En principe, il y a trois variantes pour aller de la partie occidentale à la partie orientale de la Russie, pour se rendre en Sibérie ou en Extrême-Orient russe. Le vol Moscou-Vladivostok dure seize heures avec ravitaillement à Irkoutsk et Khabarovsk. Si vous voulez parvenir dans un campement de Iakoutes, il faudra faire des escales, en changeant de moyens de transport: hélicoptère, voiture, tout-terrain et attelage de rennes. Enfin, il y a une autre variante: effectuer le trajet en une semaine de Moscou à Vladivostok par le Transsibérien avec un bon restaurant, en regardant par la fenêtre les magnifiques paysages qui se succèdent. Cela permet de voir la Russie qui est un pont immense entre l'Europe et l'Asie.

Il existe aussi une troisième voie conduisant vers l'Est. C'est la plus difficile, l a plus longue et la moins agréable, mais sa distance est plus courte que les deux autres. La Voie maritime du Nord qui passe le long du littoral arctique de la Russie, de Saint-Pétersbourg à Vladivostok, est longue de 14.280 km, dont 5.600 km, soit 3.023 milles marins, de la porte de Kara à la baie de Providence, sont pris par les glaces. Si vous vous hasardez à emprunter cette voie, vous verrez six mers: celles de Barents, de Kara, des Laptev, de Sibérie orientale, des Tchouktches et de Béring, vous parviendrez aux embouchures des grands fleuves sibériens l'Obi, l'Iénissei et la Léna et contournerez les principaux ports russes de l'Arctique: Igarka, Doudinka, Tiksi et Pevek.

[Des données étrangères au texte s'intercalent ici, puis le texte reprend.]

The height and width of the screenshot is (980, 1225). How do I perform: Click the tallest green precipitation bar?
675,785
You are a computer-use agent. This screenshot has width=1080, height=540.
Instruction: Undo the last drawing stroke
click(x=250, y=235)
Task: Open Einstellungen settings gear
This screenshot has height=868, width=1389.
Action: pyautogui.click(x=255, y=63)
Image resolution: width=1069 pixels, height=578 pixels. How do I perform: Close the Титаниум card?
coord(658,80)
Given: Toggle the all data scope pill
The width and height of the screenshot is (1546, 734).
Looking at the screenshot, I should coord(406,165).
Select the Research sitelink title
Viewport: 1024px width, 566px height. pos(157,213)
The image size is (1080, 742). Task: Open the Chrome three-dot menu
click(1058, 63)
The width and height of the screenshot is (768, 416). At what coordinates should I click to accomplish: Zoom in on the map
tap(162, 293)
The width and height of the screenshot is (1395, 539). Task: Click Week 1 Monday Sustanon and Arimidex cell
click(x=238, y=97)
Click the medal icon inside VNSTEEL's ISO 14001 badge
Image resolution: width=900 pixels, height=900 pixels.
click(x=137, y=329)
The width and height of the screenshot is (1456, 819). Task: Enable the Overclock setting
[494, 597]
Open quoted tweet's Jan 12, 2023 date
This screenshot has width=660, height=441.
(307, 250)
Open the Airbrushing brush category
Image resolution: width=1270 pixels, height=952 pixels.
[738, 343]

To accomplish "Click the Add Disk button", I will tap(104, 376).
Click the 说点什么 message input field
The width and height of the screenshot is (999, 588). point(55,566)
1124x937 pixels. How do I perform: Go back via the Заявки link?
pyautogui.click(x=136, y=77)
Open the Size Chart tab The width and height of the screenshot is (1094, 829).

Cette voie est pratiquable pendant deux à quatre mois, lorsque le littoral de l'Océan Arctique Glacial se libère des glaces et que la nuit polaire fait place au jour polaire qui dure six mois. Cinq brise-glaces atomiques russes et autres navires polaires permettent de prolonger la navigation de quelques mois. D'ailleurs, dans les régions des blocs principaux de glace - Taïmyr et Ayon - la glace ne fond pas entièrement même au plus fort de l'été. C'est pourquoi, à partir de la fin juin, les navires russes font parvenir des produits alimentaires, du carburant, des biens de consommation et des matériaux de construction dans les régions du littoral de l'Arctique. En octobre-novembre, les Messageries maritimes de Mourmansk achèvent les fournitures au Grand Nord.

Pour la première fois, la Voie maritime du Nord a été traversée sans hivernage par l'expédition de l'explorateur polaire Otto Schmidt à bord du brise-glace "Sibiriakov" en 1932. Ensuite, dans les années 30, on y a construit des ports et la navigation s'est développée intensivement: l'Union Soviétique aspirait à explorer le Nord russe qui constitue, ni plus ni moins, les deux tiers du territoire de la Russie.

Dans les ports situés dans les embouchures des fleuves sibériens, les cargaisons sont transbordées sur les bateaux fluviaux et expédiées à l'intérieur de la Sibérie. Tout retard est exclu, car la merzlota du Nord russe laisse peu de possibilités à l'agriculture, c'est pourquoi les à-coups dans la navigation peuvent laisser les gens sans vivres.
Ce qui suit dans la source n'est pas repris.